To "Imprison" whole pears in the cake, they are placed in the cake mold covered with baking paper. Then pour the chocolate paste on either side of the pears. After cooking, a passage in the refrigerator will facilitate the cutting, for a neat result.
Then we prepare the ganache, a cream and chocolate mixture that will be coated with relish when serving on the chocolate pear cake ...
My tips for making this cake perfectly
- I advise you to poach the pears to make sure they will be well cooked when you cut them. In the recipe at the bottom of the page, I explain how to do it.
- To easier tasting, you can also cut the pears in half and remove the seeds before placing them in the mold. Only problem, they will hold more difficult to the vertical. On the photos opposite, they are whole (I don't eat the pips, huh). I remove the pips by simply eating the cake.
- for clean cut on your part, refrigerate your cake before tasting.
How to properly store your chocolate pear cake?
Once made, and topped with ganache, this chocolate pear cake can be kept in the refrigerator for about 5 days, ideally in an airtight bell jar. Take it out 15 minutes before tasting so that it regains its flavors.
You can also keep it at room temperature (if it doesn't have its chocolate ganache) for about 3-4 days.
Other recipes to try
If you like desserts made with pear or chocolate, I advise you to take a look at these recipes from the blog:
- Chocolate pear cake without flour
- Bavarian pear chocolate speculoos
- Soft pear ginger cake
- Dessert 3 chocolates
- Vanilla pear bundt cake
- Rustic apple pear spice pie
If you make this recipe, don't hesitate to tag @liliebakery on Instagram so I can see your pretty pear and chocolate cakes!
Chocolate Pear Cake Chocolate Ganache
Chocolate pear cake
- 220 g softened butter
- 160 g brown sugar
- 4 eggs
- 50 g dark chocolate pastry
- 250 g flour
- 1 cc baking powder
- Pinch of salt
- 20 g bitter cocoa powder
- 80 ml Milk
- 4 peeled pears rather ripe - otherwise poach them for 15 min in 1L water + 250g powdered sugar + a little vanilla
- 140 g dark chocolate pastry
- 140 ml whole liquid cream
- 2 cs water
Chocolate Pear Cake
- Preheat the oven to 180 ° traditional heat.

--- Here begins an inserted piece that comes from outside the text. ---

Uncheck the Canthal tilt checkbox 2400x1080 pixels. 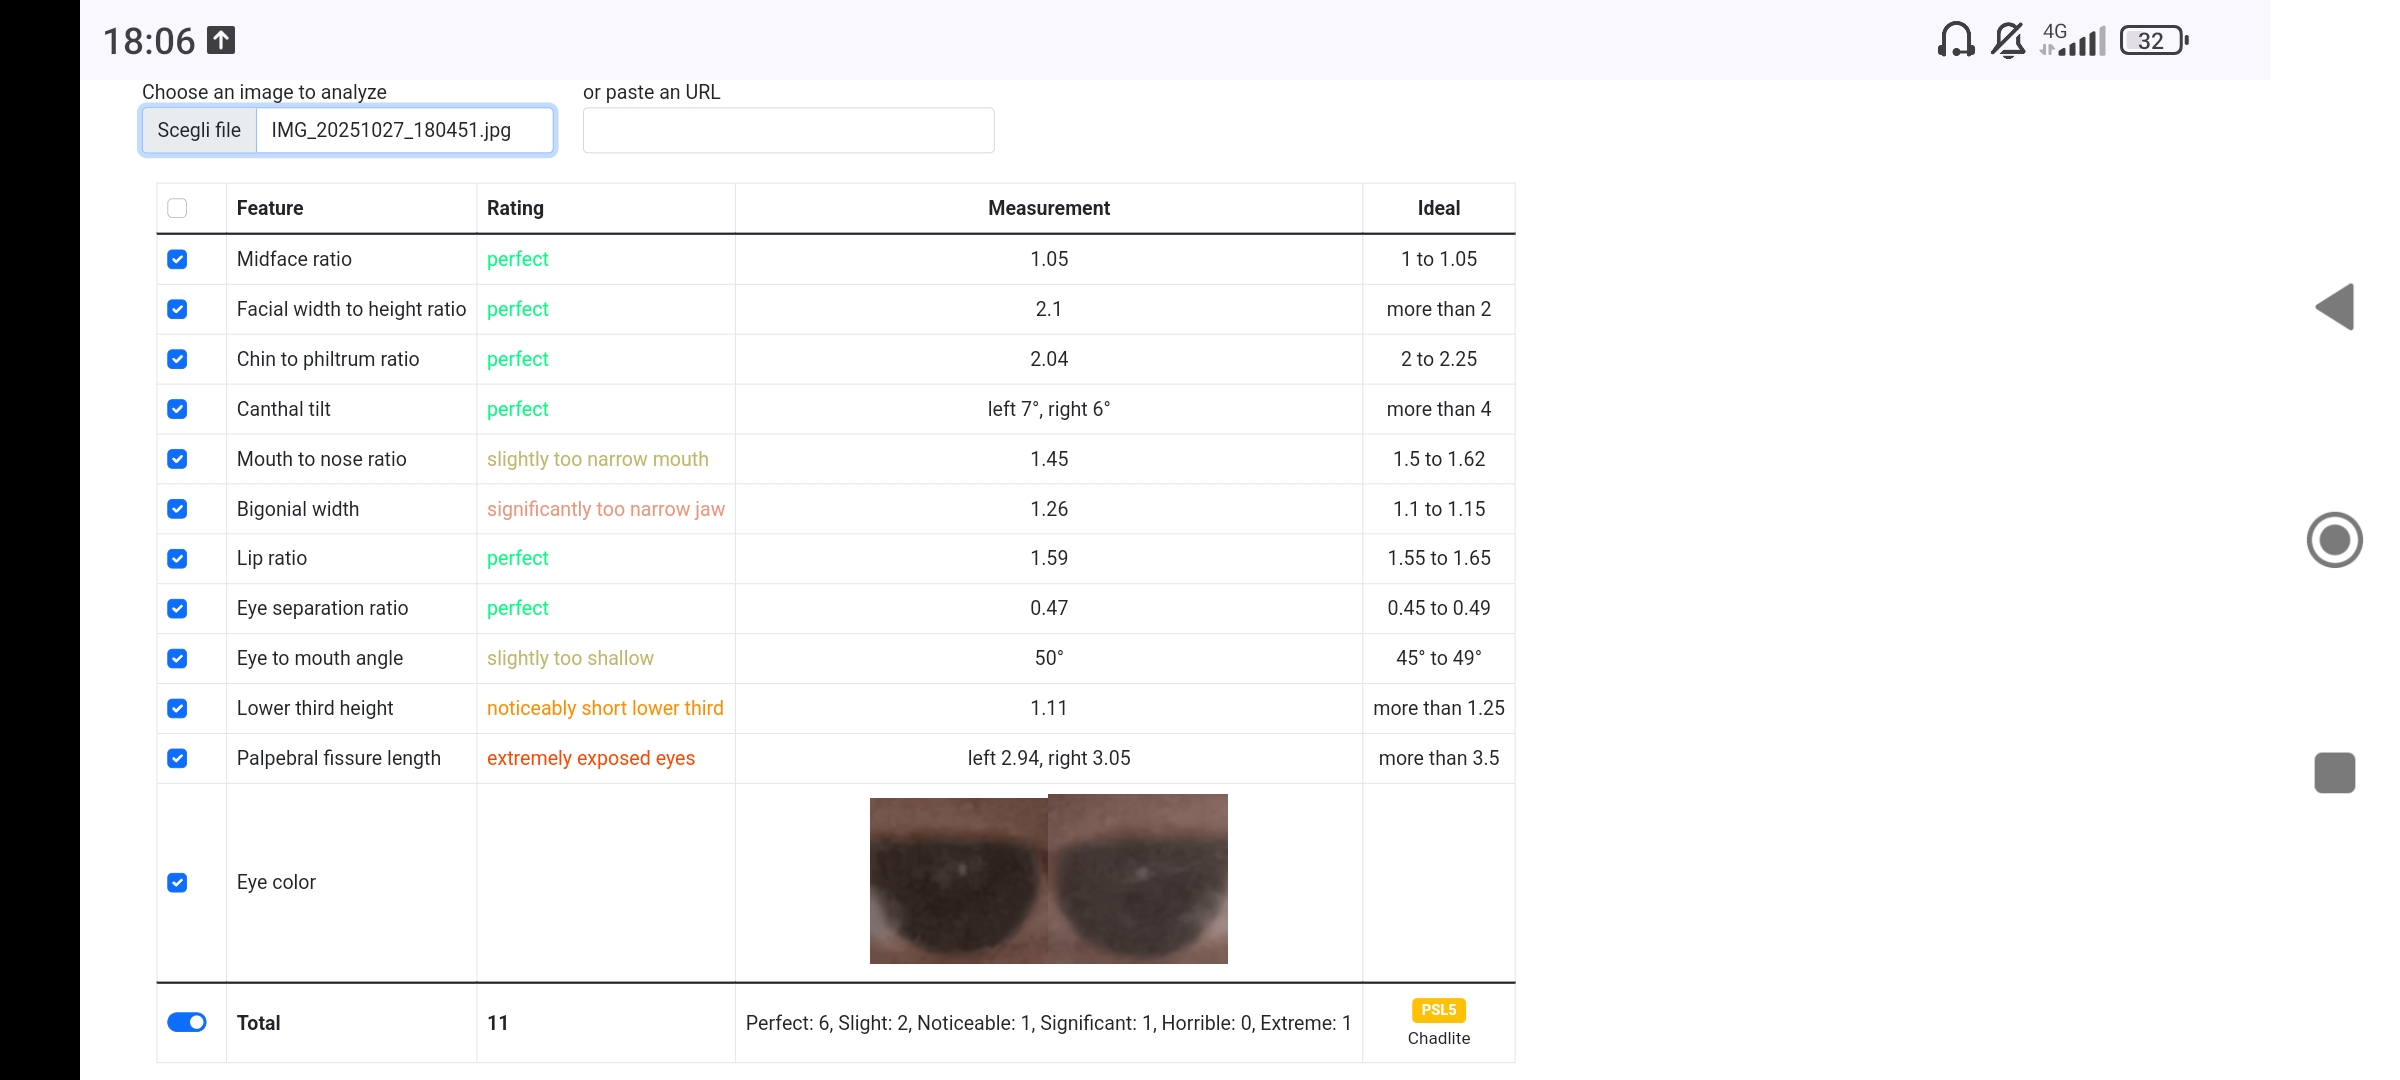177,409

- Beat the butter and sugar for a few minutes with a food processor or electric mixer.
- Add the eggs one by one, without mixing too much, then the melted dark chocolate.
- In a separate container, sift the flour, bitter cocoa, yeast and salt then incorporate this mixture into the dough, alternating with the milk.
- Grease a cake tin (mine size 26 x 10 x 8cm) and cover with baking paper.
- Line up the pears in the mold and hold them while placing the dough on either side of the pears in the mold. The dough is rather dense - it's normal you have to hold the fruit during cooking.
- Bake for about 50 minutes and let cool on the grill. I recommend a passage in the refrigerator for a clean cut.
- Heat the liquid cream and pour over the chocolate cut into pieces, smooth and add the water to obtain a rather liquid consistency for topping (with my quantities, you will have some left over to then coat each part individually).